Linda Elsegood: Well, the first time I wanted to buy some, I went into a whole food shop, and they had rows and rows of probiotics, and some started at 10 pounds, and some went up to 50 pounds. And I was trying to read on the bottle what was in the 10-pound one, what was in the 50, and what everything in between was. And I was just so bewildered by the end of it I asked for some help, and the young man didn't know either, really. So I just went for a middle-priced one to try it to see what it was like. But you have to do your research. It's not easy to find out. It's a minefield because there are so many things on the market and some that are similar like you're saying category one, but they're still not the same price. You know, the convenience. Sometimes if it's a really well-known brand, I think you may pay more for the name as well.
Dr Michael Ruscio: So thank you so much for making that comment, and you're absolutely right, which is the quality of a probiotic does matter. We want to be careful not to think that more expensive automatically equates to better. And we also want to be careful that if something is drastically cheaper than others, then there may be some corner-cutting that is occurring.
So there are things that you can look for. These can be, I think, challenging for consumers, and also probably challenging for clinicians if you're not used to fact-checking these types of things. But you can look whether a company is following good manufacturing practices and is also having third party testing to ensure that their probiotic meets its label claims. And then also looking for companies that aren't using fillers. That can be irritating, especially when we're talking about people who have sensitive guts. Some probiotics, this more so happens with cheaper probiotics, they're not very potent, and they're kind of watered down with other fillers or things like prebiotics, which are significantly less expensive.

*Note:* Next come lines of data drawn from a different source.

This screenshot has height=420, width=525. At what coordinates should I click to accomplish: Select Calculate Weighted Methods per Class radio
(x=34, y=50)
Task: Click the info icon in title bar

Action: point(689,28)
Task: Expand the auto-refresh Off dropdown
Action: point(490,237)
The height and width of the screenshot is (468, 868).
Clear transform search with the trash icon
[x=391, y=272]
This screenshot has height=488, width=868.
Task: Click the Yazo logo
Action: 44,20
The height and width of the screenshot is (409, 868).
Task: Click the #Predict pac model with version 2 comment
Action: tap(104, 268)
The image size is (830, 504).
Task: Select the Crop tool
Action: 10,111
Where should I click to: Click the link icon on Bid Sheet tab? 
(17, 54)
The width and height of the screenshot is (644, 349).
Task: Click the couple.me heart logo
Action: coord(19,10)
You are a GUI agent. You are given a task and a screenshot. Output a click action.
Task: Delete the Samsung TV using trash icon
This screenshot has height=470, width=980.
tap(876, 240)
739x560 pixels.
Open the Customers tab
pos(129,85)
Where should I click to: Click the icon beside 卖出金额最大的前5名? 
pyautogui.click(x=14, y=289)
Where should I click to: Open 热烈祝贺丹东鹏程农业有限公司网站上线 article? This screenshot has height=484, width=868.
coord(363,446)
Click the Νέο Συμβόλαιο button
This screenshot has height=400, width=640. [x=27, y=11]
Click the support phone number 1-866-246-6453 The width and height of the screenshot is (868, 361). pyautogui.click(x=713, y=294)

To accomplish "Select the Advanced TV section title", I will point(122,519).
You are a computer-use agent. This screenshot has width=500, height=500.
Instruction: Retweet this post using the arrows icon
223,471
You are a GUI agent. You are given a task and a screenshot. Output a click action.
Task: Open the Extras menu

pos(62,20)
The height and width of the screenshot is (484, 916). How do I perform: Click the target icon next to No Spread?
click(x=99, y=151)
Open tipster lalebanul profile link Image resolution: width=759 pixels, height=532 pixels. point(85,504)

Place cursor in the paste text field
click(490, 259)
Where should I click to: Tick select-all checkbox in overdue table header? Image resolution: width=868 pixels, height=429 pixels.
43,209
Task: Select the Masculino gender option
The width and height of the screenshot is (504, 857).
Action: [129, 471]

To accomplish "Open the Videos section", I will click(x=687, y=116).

Another way around this is just finding a couple of companies that are fairly reputable and just try to use the probiotics that fall into the category system. Find those reputable companies - that's quite a bit easier than just going into a health food store and trying to figure out their 15 different probiotics. Which ones can I trust? Which ones can I not?
Linda Elsegood: And of course, it's the same in America as it is over here. I mean, supplements aren't regulated, so you can have labels that make claims of what's inside it, but they don't have to put a percentage, so if it's not like pharmaceutical grade, where they can prove, as you were saying, what is actually in there is on the label. It is reassuring to know that you have done the best you can to try and find out what is in the probiotic or supplements of any kind, because the layperson just wouldn't know - so trying to get a good manufacturer, that's what I'm trying to say, is really the starting point, in my opinion, as a consumer. Someone that you can trust, because you can spend a fortune on the cheaper brands that, as you said before, might have fillers and all of this kind of thing. And actually not have that many ingredients that are actually going to help you. But you know, if something is a quarter of the price, it's a waste of money if it's not going to work, isn't it? So sometimes you have to pay that bit more to make sure that you've got a product that is going to do what it says it's going to do.
Dr Michael Ruscio: The way that I learned was with protein powders, where I was using the most expensive protein powder and I noticed it. You make your shake, and sometimes you put it in one scoop, maybe sometimes you're a little more hungry, you want a thicker shake, so you put it in maybe two or three scoops. And if I ever had more than one scoop, I would get bloated. And I later learned from one of my friends who owns his own manufacturing company, that you have to really watch out for companies putting in excipients, which are powders that help the machines run more quickly. And he explained to me that because the machines run more slowly when making his protein powder, he had to pay extra to have them not put the excipients in. So it is a legitimate thing, and especially if you have a sensitive gut, just making sure that who you're getting your product from cares about these things. And it may not be that a manufacturer is trying to do you harm, but they may be saying, well, we're trying to cater to a market that is very price sensitive. So we're gonna use excipients to cut down our costs.
We're trying to provide these items that are most gut-friendly and maybe a little bit more expensive. But I think the customers that we're trying to appeal to understand that. A slight increase in expense, the quality would be worth that. So, yeah, it is important to find a company who is going to be attentive to these things and, and make those tough decisions of making the product more expensive when it's really in the best interest of the consumer.
Linda Elsegood: Let me ask you, what's your diet like, Michael?
Dr Michael Ruscio: I loosely eat a paleo diet. I do eat quite a bit of dairy, and thankfully I have no problem with dairy; most meat, vegetables, fish; and I don't eat much in the way of grains. I do have some rice. I do generally avoid gluten. I do notice if I eat too much gluten, I do have a problem. Even though the healthcare consumer is told that everyone should avoid gluten, I think it is incorrect. And that's not borne out by what the best research on this topic has found. But essentially - lots of vegetables, meats, healthy fats, fish, moderate to kind of lower-carb diet. So some gluten-free grains, but not a high amount. Some kind of a moderate lower carb, paleo diet with some dairy would maybe be the best label that we could put on it.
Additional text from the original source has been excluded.